Today's cellphones are unusable. Don't believe me (or my bitchin' and complaining about the latest greatest Treo)?
Written by David Berlind, Inactive

Today's cellphones are unusable. Don't believe me (or my bitchin' and complaining about the latest greatest Treo)? Then check out this story on the Discovery Channel's Web site (found it by way of Stephen O'Grady... Who says no one reads link blogs?):

Most cell phone customers don't use the camera, email, or gaming options offered by their wireless providers. According a survey by JD Power and Associates, most are satisfied when they can simply place a call efficiently....The organization surveyed 18,740 wireless users who've had their current cell phone for less than two years. While overall satisfaction was up four per cent from 2005, most people said that the physical design of their phones and the ease-of-use are the most important factors for positive user experiences.

Amen.  And the more complex these phones get, the less usable they seem to become (as evidenced by my Treo, which is supposed to represent years of ingenuity and thinking in handset design). 

Will the very latest -- the Motorola Q -- get it right? I'm hoping to lay my hands on one soon and will report the results back to you once I do (here's what I'll be looking for).  But, because of the software it runs, the Q is such a close kissing cousin to other Windows Mobile-based devices that it remains to be seen how much of a difference that it's unique industrial design can make. After all, with only limited control over a key part of the phone -- the operating system -- there's only so much any hardware manufacturer can do to revolutionize handsets compared to a company that has complete control over both the operating system and the hardware.

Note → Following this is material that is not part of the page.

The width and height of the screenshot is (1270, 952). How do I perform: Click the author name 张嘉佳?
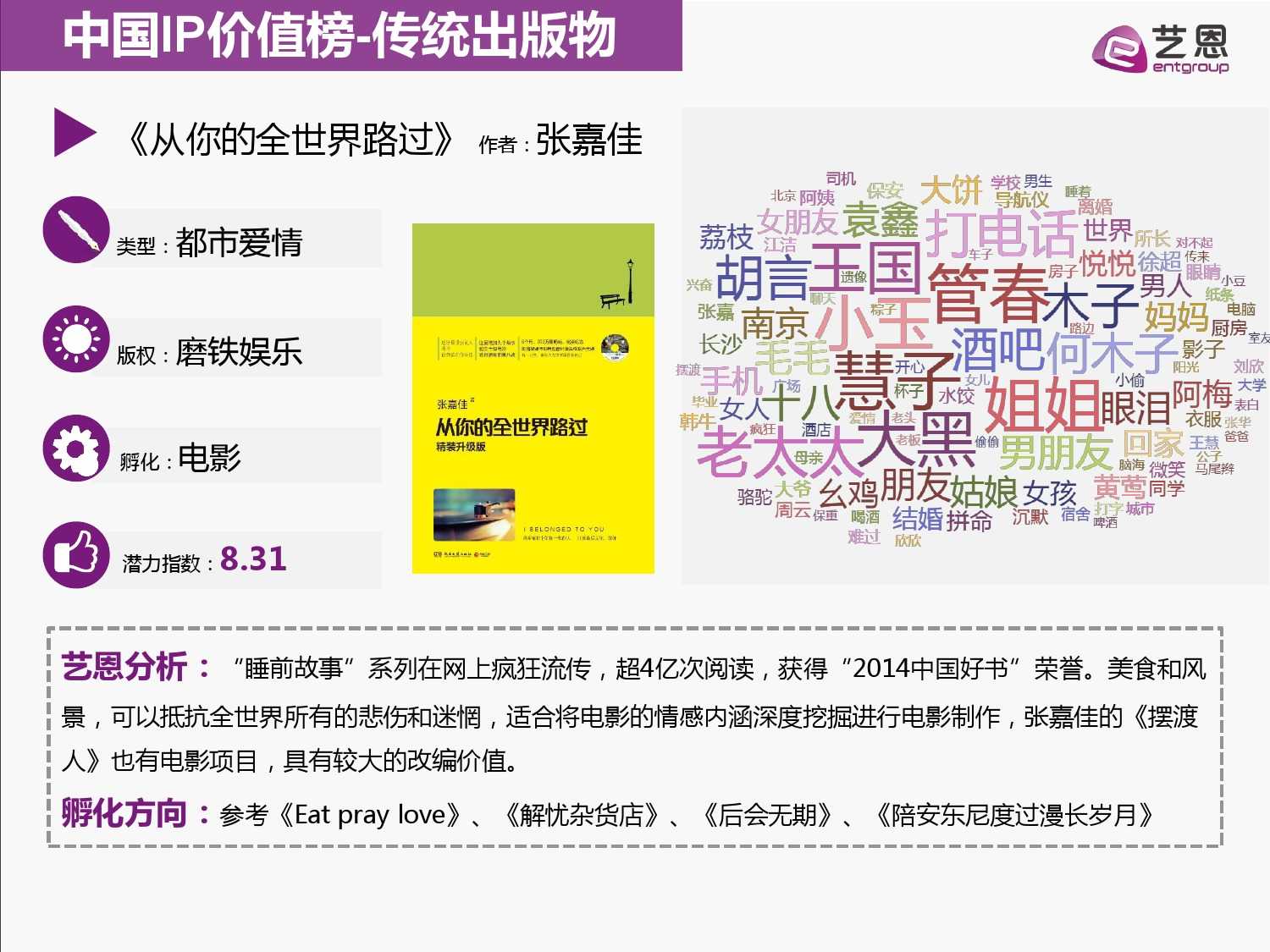(x=589, y=140)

This is why overcoming the cellphone usability dilemma seems like a ready-made problem for the usability folks at Apple -- a company that has routinely, over the years, redefined what it means to be usable; a company that keeps tight control over both the hardware and software.   If and when Apple comes out with a phone (and it's rumored to be doing so), my expectation is that it will represent a quantum difference, if not a leap, in the way people interact with phones. 

If the company is doing a phone, my guess is that it's getting the personal oversight of CEO Steve Jobs. It's the kind of product that he wouldn't let out the door unless it's the sort of gamechanger the world has come to expect from an outfit like Apple. 

The only downside to such a device, if it happens to also be an iTunes client, is that it will include Apple's proprietary digital rights management (DRM) technology in it.  I won't go on one of my DRM rants right now (you can go here for a bunch of those), but the bottom line is that it's too easy to develop a dependency on proprietary DRM (Apple's, or anybody else's) given the way it works behind the scenes of your technology.  And once you've developed that dependency, a trainwreck like this one will come your way (especially if you decide to ween yourself off that dependency).   Speaking of such trainwrecks, in an attempt to better educate the world on the sorts of trainwrecks that proprietary DRM can lead to, the list I started on del.icio.us is in fact getting contributions from others.  If you have a real-life example of a DRM trainwreck, post it there under the tag DRMtrainwrecks for the world to see (here's the del.icio.us how-to if you're new to it).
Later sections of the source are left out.